The car will use standard Honda Civic axle halfshafts, and I had the choice of cutting, sleeving and re-welding them, or building extenders that effectively widen the differential to meet the unmodified halfshafts. The cut/sleeve/re-weld option would eliminate the axle hardening and leave unknown strength, and I’ve since seen an example where this was done and the axle broke right at the weld. The option of “widening” the differential has several advantages. First, we can easily replace the halfshafts if necessary in the future with off-the-shelf parts. Second, moving the inner constant-velocity joint closer to the plane of the control-arm pickup points minimizes the plunge, or change in length, required as the suspension moves through its travel. Third, the halfshafts become equal length, eliminating torque steer. Now you may say “but, the extensions will be of different length and will twist unevenly so the torque steer won’t be eliminated”. The extensions will be much stiffer than the axle shafts so that won’t be the case.
So the choice was clear. We started with a differential and a couple of halfshafts as raw material…

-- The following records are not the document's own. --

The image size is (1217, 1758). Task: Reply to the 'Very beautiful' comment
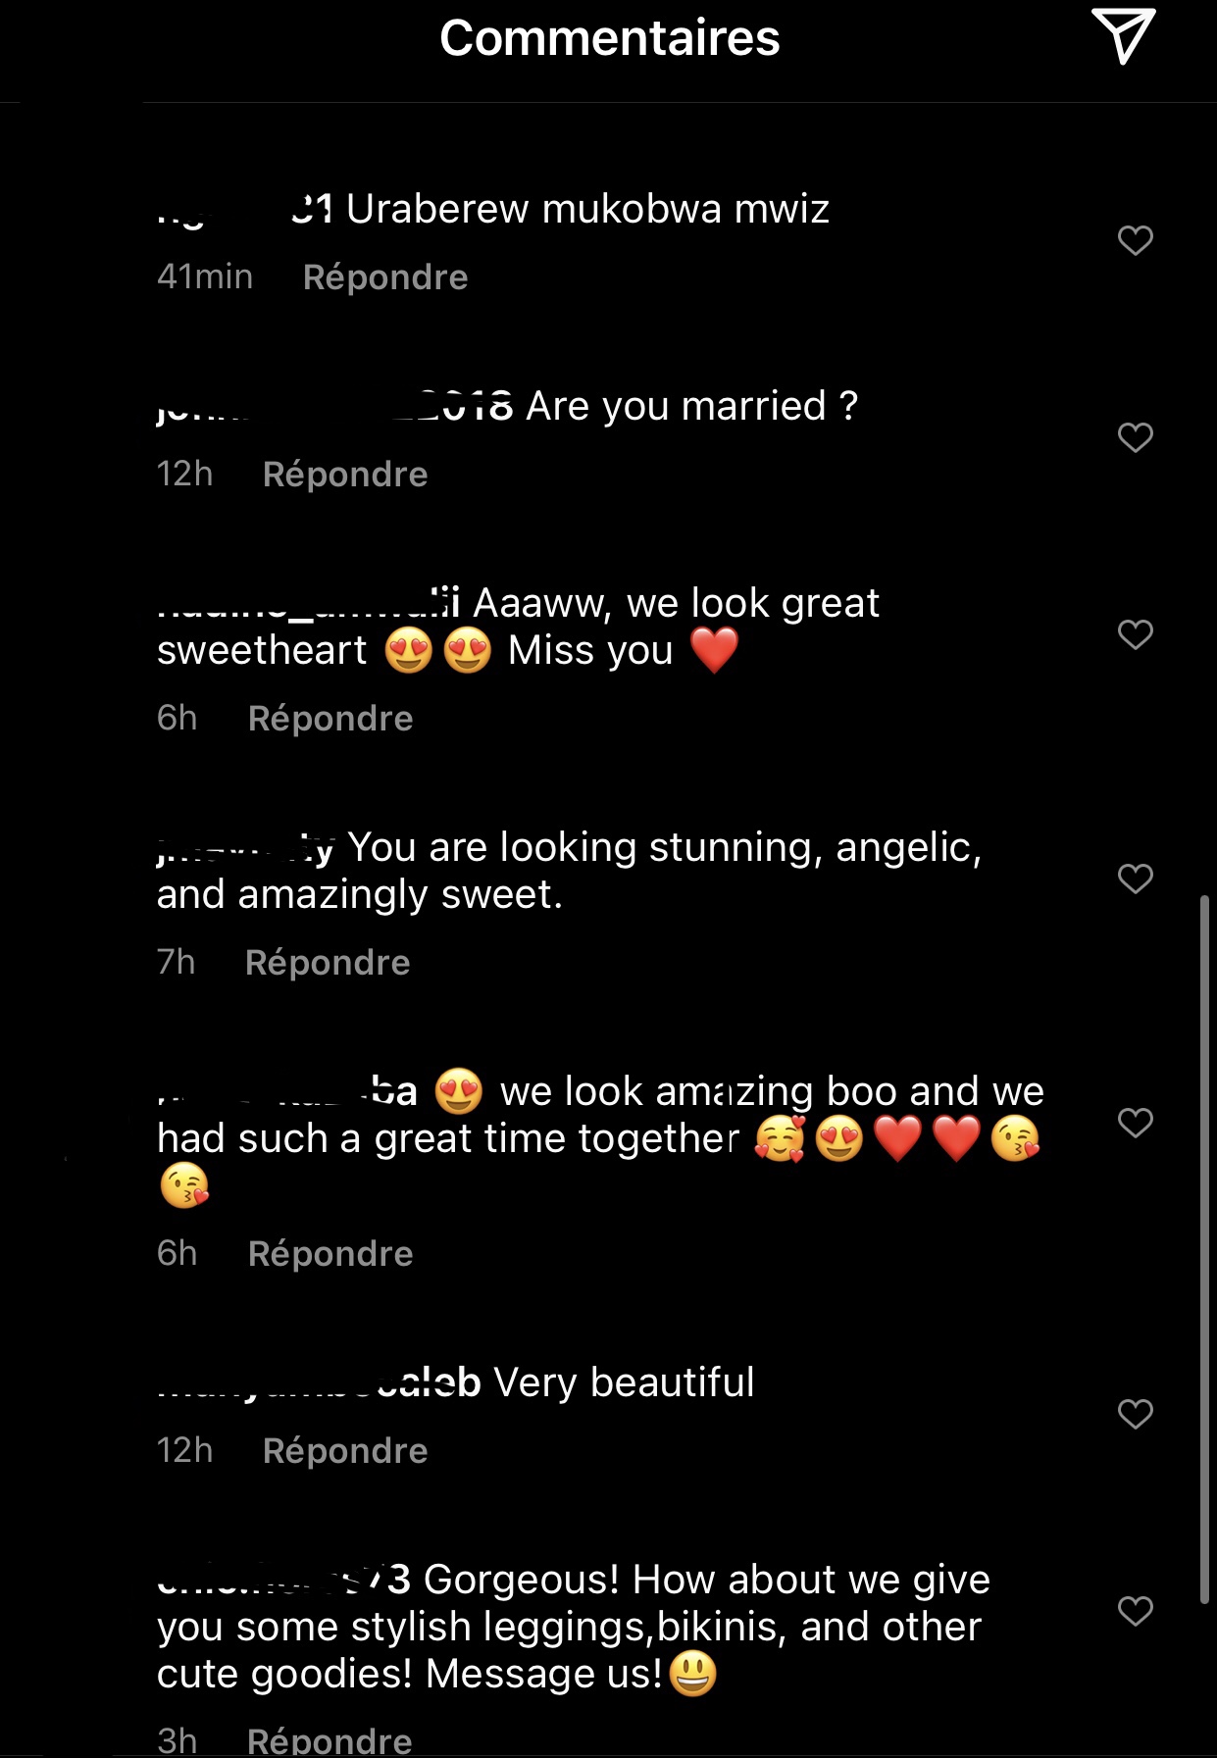(x=345, y=1451)
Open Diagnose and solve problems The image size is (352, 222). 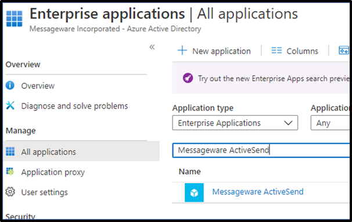coord(74,106)
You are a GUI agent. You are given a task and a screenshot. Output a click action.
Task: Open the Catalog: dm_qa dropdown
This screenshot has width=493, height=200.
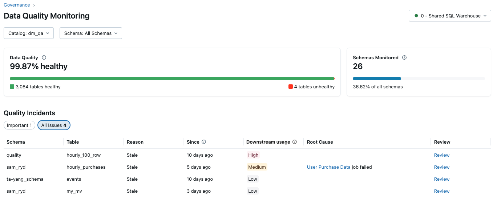[29, 33]
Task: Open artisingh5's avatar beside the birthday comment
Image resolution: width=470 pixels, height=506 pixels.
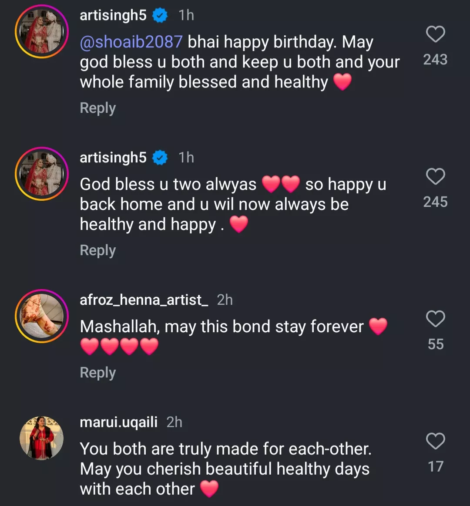Action: point(42,31)
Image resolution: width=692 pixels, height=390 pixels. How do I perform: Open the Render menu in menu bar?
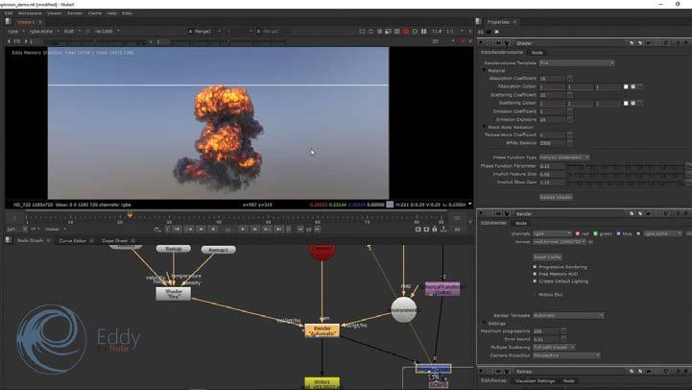click(74, 13)
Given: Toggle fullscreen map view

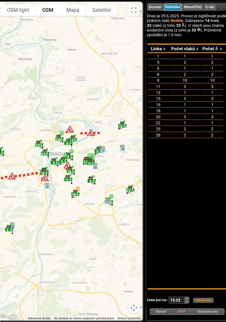Looking at the screenshot, I should coord(134,10).
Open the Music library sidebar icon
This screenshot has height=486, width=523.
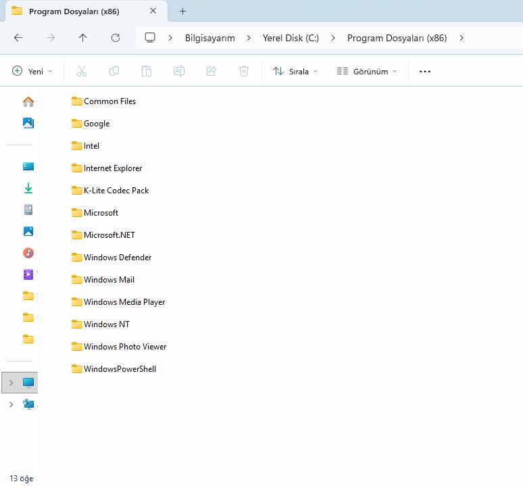[28, 253]
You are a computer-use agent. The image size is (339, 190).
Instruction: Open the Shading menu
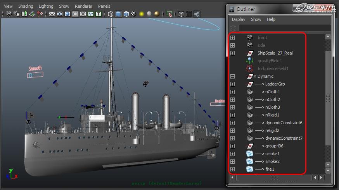click(26, 6)
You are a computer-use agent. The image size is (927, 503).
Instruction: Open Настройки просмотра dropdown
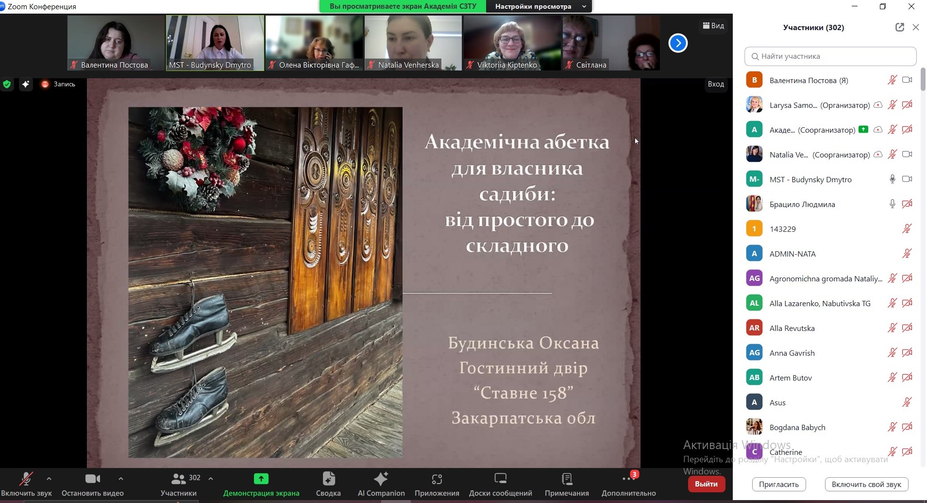pyautogui.click(x=540, y=6)
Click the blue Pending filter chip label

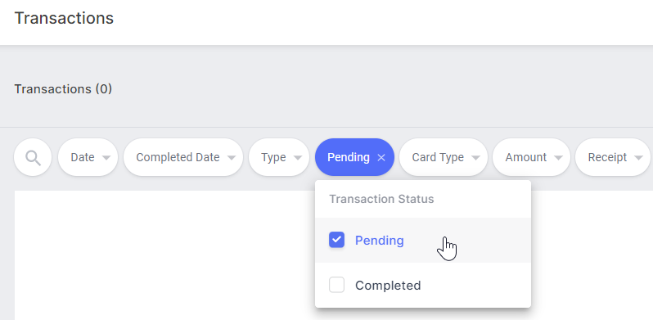coord(349,157)
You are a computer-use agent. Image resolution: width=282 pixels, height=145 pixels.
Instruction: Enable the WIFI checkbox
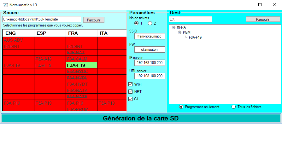tap(131, 84)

Thirty-four years ago I designed a car for the SAE collegiate Mini-Baja competition. The differential was inadequately supported in the middle, and although it didn’t break on us, it broke the next year and sidelined the car. I’ve felt guilty ever since, so that’s one mistake I’m determined not to repeat. This one should be adequate…
Later I plan on fabricating some sort of container or plugs to keep the oil in the diff.
My original plan was to make the engine install from the bottom as I’d owned Porsche 911s for most of my life, but feedback on the ApexSpeed.com forum made me change my mind. The change was fairly simple, requiring only making the upper right engine-compartment frame rail removable. Taking an angle grinder to cut a big chunk out of my finished frame definitely made me measure seven times, cut once.
Sorry for the long delay since the last blog entry. A lot of water has gone under the bridge since then. But don’t worry, the project has continued, although with some big distractions. I’ll be trying to catch up on my blogging in the next few weeks.
Next up is fabricating the engine mounts for the 2007-8 Suzuki GSX-R1000 motorcycle engine. I surveyed the state of amateur formula-car engine mounts, and decided a lot of them are inadequate. This video got me to thinking: https://www.youtube.com/watch?v=m1j7hmJmSJA as my car should be faster than a Ferrari 458. Some might be skeptical of that speed comparison; if you are, take a look at this comparison of a Porsche 911 Turbo versus a formula 4 car: https://www.youtube.com/watch?v=e8WyvVbVu4k . A formula 1000 car should compare favorably with a formula 4 car. Either way, you lose a lot of torsional rigidity with the large open hole to mount the engine, and I hope to recover much of that with a strong triangulated set of engine mounts.